Que se amenace con el monto de las reserva de libre disponibilidad del Banco Central para apagar el ascenso de la actividad económica y aumentar el superávit comercial compite en extravagancia, porque se olvida que las empresas sobre-reaccionan no reinvirtiendo utilidades y sacándolas al exterior por las falta de oportunidades internas para invertir. A la postre, el deterioro de la cuenta corriente es mayor que la mejora en el superávit comercial. Algo parecido propugnan los liberales peligrosos de la oposición, que diagnostican que el problema es el déficit fiscal, por lo cual se debe seguir bajando el gasto, como si menores ingresos significaran mayores inversiones. Es cuestión de controlar la cantidad de dinero, aleccionan estos monetaristas ramplones. Qué depresión se van a agarrar el día que se anoticien de que la cantidad de dinero no se puede controlar. Serán los últimos en enterarse. Suele pasar. Disparates en el que siguen y siguen enfrascados desde que Raúl Prebisch trazara el oscuro camino de la política económica de la Revolución Libertadora.

Pero con todo, el tema más importante y de mayor consecuencia política es la restauración del mercado interno. Hablando en números redondos, el costo de la canasta básica mensual para una familia tipo es de 70.000 pesos. Según datos del INDEC, el ingreso promedio mensual de los 11,7 millones de ocupados que conforman el sector laboral argentino es de (siempre en cifras redondas) 52.000 pesos. Los casi 7 millones de seres humanos que dependen del sistema previsional para vivir cobran jubilaciones y pensiones de un promedio mensual de 37.000 pesos. Subir esos ingresos implica enfrentarse a la alternativa de aumentar la inflación o subsidiarle al sector privado la diferencia de costos para que no peguen en los precios, volver reales los incrementos nominales y meterle pata con la sustitución de importaciones.

La clase dirigente argentina ni se imagina lo segundo y la tentación con la factoría de bajos salarios es grande. De manera que, como la presión de los costos sigue –también la presión social– cada vez se encuentran más en ridículo echándole la culpa de la inflación a los monopolios, al almacenero de la esquina o los siniestros conspiradores del recontra-aumento de precios.

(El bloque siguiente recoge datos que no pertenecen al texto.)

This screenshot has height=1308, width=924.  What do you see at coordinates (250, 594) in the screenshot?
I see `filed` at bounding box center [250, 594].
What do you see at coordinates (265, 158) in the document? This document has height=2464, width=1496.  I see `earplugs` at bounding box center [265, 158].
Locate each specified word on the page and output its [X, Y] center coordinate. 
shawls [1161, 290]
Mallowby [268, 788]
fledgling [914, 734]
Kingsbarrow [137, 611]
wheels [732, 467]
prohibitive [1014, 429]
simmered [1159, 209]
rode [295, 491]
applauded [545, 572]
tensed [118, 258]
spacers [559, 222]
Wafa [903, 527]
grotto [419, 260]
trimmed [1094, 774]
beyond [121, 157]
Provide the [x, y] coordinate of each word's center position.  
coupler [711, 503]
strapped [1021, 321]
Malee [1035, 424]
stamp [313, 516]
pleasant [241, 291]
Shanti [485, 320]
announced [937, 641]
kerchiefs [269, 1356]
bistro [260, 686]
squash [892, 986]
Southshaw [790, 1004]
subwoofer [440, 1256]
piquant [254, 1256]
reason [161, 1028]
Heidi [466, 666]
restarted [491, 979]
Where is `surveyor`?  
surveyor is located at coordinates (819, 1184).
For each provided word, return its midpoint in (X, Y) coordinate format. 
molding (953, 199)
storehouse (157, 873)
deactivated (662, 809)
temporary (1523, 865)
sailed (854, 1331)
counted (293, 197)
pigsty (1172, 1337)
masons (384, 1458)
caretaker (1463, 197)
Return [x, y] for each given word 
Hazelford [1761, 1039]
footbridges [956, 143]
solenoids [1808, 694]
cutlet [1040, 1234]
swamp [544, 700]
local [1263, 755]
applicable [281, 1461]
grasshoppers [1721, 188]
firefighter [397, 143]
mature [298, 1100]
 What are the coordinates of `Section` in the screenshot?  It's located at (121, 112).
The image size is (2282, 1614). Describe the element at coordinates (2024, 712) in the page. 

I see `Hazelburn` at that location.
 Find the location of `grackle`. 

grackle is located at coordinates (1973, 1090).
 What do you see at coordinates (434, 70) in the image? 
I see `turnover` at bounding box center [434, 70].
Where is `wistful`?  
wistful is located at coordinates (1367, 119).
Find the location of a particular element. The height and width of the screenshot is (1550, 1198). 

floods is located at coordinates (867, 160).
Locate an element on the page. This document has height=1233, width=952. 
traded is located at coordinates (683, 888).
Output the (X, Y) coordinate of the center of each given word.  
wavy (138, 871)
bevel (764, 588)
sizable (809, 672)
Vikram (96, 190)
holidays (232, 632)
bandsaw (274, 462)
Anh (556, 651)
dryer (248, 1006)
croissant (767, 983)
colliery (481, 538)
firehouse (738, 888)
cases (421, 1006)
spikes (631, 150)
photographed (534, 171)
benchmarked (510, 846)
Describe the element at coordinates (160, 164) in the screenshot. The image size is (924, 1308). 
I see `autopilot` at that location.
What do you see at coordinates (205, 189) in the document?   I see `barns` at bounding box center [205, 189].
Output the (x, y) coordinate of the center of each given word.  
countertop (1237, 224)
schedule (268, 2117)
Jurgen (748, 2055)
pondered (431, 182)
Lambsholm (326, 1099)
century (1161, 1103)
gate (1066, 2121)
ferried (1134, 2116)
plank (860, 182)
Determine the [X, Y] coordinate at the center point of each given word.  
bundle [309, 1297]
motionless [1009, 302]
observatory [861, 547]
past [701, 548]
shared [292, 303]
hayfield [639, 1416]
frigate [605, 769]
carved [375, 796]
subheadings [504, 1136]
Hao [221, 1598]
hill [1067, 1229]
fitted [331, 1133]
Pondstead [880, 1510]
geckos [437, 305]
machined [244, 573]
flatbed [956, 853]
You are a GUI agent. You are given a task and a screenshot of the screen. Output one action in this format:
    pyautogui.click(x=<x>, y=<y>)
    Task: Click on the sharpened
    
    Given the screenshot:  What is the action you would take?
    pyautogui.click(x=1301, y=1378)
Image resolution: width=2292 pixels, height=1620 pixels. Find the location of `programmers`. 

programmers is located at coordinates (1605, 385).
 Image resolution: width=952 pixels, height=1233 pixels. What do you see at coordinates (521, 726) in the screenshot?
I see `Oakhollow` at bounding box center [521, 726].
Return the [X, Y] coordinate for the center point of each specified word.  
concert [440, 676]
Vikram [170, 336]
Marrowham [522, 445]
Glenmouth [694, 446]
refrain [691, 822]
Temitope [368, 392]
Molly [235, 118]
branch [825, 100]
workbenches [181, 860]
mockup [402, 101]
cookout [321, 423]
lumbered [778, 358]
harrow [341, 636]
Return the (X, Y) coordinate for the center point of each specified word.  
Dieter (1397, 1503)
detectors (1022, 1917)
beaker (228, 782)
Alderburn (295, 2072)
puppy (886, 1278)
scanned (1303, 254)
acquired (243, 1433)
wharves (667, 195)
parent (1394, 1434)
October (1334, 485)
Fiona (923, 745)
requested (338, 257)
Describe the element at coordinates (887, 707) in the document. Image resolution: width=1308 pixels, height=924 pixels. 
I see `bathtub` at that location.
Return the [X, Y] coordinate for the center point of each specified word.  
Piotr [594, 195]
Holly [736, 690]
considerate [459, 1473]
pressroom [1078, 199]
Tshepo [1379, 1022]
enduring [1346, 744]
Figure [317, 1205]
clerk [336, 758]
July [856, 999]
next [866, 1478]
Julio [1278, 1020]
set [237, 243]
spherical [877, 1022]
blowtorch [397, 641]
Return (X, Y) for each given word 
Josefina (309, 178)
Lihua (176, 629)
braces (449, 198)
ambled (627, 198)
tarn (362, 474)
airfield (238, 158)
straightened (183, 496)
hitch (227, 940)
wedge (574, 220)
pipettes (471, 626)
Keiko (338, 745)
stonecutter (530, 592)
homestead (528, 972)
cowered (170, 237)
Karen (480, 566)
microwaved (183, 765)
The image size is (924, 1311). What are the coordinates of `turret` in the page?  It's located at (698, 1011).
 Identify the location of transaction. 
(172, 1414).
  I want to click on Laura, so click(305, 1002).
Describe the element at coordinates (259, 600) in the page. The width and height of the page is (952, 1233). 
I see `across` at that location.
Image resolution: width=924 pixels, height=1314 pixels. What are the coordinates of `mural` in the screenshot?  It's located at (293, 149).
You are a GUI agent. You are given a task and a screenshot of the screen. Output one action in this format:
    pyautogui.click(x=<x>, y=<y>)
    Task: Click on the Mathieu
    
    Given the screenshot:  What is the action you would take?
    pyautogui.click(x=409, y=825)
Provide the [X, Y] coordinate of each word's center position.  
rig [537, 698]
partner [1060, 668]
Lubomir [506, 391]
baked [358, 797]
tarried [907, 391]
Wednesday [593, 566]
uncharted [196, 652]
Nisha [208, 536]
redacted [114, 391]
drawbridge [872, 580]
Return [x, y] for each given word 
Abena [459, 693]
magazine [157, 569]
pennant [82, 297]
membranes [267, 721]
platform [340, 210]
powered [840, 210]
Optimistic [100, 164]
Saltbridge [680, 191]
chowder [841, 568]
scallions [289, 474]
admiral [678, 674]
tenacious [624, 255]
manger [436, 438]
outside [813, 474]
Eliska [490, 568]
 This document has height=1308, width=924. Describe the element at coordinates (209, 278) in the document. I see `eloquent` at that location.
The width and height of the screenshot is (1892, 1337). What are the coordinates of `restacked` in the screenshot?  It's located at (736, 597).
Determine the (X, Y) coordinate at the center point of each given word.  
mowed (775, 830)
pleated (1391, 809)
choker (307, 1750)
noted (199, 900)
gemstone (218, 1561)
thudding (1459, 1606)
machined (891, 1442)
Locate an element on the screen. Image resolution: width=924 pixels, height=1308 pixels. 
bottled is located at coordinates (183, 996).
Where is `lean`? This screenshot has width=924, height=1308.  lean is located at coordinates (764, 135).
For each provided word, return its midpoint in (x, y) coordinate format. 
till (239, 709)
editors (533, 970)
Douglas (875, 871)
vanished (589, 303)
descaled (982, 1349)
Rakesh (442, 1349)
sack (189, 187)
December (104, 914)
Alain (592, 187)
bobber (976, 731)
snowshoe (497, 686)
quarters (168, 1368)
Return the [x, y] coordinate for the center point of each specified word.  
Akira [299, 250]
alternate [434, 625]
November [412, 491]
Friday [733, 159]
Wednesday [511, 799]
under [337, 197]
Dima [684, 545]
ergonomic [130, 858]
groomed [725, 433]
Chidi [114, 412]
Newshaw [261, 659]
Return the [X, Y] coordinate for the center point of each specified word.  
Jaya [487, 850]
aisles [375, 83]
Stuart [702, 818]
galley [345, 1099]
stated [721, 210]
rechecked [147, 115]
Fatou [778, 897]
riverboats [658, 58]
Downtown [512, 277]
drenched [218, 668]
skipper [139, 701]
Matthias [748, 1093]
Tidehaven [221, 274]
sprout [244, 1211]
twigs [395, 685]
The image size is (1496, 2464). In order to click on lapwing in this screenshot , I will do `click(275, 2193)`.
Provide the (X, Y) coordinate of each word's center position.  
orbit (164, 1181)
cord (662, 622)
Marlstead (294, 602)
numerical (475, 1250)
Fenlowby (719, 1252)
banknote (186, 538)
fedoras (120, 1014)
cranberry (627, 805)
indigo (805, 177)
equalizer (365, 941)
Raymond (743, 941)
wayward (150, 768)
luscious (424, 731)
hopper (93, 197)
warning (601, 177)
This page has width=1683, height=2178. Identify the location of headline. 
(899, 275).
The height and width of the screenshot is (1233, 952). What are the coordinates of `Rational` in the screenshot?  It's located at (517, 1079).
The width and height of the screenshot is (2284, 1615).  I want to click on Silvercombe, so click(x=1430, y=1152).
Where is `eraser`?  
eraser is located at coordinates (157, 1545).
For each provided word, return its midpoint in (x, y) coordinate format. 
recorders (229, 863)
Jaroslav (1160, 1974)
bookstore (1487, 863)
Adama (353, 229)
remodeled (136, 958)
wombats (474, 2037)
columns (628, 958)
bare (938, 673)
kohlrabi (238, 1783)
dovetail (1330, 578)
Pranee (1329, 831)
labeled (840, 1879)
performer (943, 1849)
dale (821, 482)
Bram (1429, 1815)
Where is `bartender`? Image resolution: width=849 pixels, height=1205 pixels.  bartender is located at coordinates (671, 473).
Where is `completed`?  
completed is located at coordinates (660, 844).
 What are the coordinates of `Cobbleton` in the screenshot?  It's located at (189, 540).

También pelotudeando con que los empresarios son malos y no aceptan una reducción de ganancias. Nada en la historia es gratis y menos y particularmente para los negros. Así que llega un punto en que hay que poner orden a como dé lugar. El gran peligro de la falta de acuerdo político o de su dilución, como consecuencia de su inoperancia, es el descontrol típico que lleva a la respuesta típica reclamada por dos tercios de la sociedad: pongan orden a los palos. Ante tan, pero tan feo prospecto, es difícil entender cómo se toma el menor riesgo. ¿Será que el proceso que sufre Milagro Sala es un anticipo de lo que vendrá en materia del gran entongue argentino?